Bezel does outline the top and bottom of this display, even if we said it wasn’t big. Samsung’s top speaker still reigns, and there’s a thin but noticeable chin across the bottom; it’s less bezel rather than bezel-less.
And the fact that the bottom bezel is larger than the top one catches our eye – it may be more distracting than the punch-hole.
There’s little to dislike regarding the new display – if the Infinity-O doesn’t distract day-to-day, and as mentioned we’ll update this review when we have more hands-on time with the S10.
You’re not going to be overly surprised by the rest of the Samsung Galaxy S10 design, though there are a few notable enhancements, two hidden surprises, and an old classic here.
Its thinner aluminum frame is sandwiched between smooth glass, with the back coming in your choice of color: Flamingo Pink, Prism Black, Prism Blue, Prism White, Canary Yellow and Prism Green. Samsung Galaxy S10 colors will vary by region, with the US getting all but yellow and green.

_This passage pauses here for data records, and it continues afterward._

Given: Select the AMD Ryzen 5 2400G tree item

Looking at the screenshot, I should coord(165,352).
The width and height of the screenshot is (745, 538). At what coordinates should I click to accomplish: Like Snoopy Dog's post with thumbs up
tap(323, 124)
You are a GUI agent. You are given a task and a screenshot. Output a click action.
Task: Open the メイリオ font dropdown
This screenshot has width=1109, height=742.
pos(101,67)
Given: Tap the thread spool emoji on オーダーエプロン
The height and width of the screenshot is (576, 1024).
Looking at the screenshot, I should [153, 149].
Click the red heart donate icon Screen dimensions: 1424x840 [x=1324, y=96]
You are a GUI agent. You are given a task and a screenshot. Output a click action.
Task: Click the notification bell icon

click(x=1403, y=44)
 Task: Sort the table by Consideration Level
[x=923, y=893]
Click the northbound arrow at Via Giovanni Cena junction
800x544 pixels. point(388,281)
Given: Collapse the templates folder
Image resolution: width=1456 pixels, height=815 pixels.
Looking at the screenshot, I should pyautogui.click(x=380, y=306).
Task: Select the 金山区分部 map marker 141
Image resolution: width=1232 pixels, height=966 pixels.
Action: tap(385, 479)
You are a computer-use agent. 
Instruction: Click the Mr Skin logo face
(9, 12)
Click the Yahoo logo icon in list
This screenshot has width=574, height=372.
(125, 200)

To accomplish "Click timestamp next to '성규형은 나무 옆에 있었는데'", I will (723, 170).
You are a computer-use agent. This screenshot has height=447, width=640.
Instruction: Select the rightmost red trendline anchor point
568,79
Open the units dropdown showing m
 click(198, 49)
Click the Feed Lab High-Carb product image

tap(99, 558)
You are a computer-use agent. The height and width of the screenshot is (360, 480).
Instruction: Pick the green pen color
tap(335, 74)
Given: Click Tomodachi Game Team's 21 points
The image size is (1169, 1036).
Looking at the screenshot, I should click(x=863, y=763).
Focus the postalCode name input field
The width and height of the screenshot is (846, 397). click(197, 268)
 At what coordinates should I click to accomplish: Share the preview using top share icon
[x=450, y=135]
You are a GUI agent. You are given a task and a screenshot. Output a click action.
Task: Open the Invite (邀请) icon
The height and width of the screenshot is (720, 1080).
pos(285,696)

There’s the smallest of camera bumps on the back, housing the triple-lens camera array, while we saw no signs of Samsung’s invisible reverse wireless charging module below this. It’s a particularly clean look in a world of camera bumps and rear-fingerprint sensors.
We had no difficulty activating Samsung’s Wireless PowerShare feature after turning it on via the quick settings notification shade. We placed our Galaxy Buds case on the lower third of the S10 back and the earbuds began charging almost instantly. It even charged our iPhone XS Max.
Samsung laid out two scenarios in which Wireless PowerShare would be helpful: charging a friend’s phone, or charging your Galaxy Buds at night, effectively making your plugged-in S10 a mobile Qi charger pad. Samsung noted, though, that PowerShare won’t work when the phone is below 30%.
Possibly the best bit about the Samsung Galaxy S10 though is its size. As we've already mentioned, it measures 149.9 x 70.4 x 7.8mm, and considering the size of the screen is nestles surprisingly well in the palm.
View our Samsung Galaxy S10 hands-on gallery
It's possible to use the S10 one-handed, with the curved edges on the front and rear helping to give the effect that the phone is narrower than it actually is.
That said, the glass and metal body doesn't offer up a huge amount of grip, so if you're accident prone we'd recommend picking up a case - even if it's just a slim silicon job - to provide extra traction in your hand.
Also invisible – this time around the front – is the fingerprint sensor. While a lot of Android phones have used a rear-facing fingerprint sensor, Samsung stuck with the front-facing physical sensor pad all the way up to the Galaxy S7.
So the switch to the back felt foreign on Samsung phones – but it’s come back to the front in the S10, this time tucked underneath the glass.
This is an ultrasonic fingerprint sensor, different from the optical sensors on the OnePlus 6T and Huawei Mate 20 Pro, for example.
Samsung uses Qualcomm-backed tech that’s said to be better, and more secure, by making a 3D scan of your print, plus it'll work if your fingers are wet or cold - two scenarios optical scanners struggle with.
It works reasonably well, but it's not a fast as an optical fingerprint scanner. You won't be left waiting - it still takes less than a second to read, register and unlock the S10, but it lacks the zip of scanners not embedded in the display.
There also seems to be a slightly higher failure rate too. You need to be precise with your finger placement, and you'll need to apply a little pressure for it to work. It takes a little getting used to, but things do improve.
And here’s a welcomed classic that hasn’t changed since the first S phone a decade ago: the 3.5mm headphone jack.
Samsung is one of the few phone makers that includes the standard headphone jack in 2019 – and it’s doing it despite introducing the wireless Galaxy Buds and reducing the thickness of the Galaxy S10.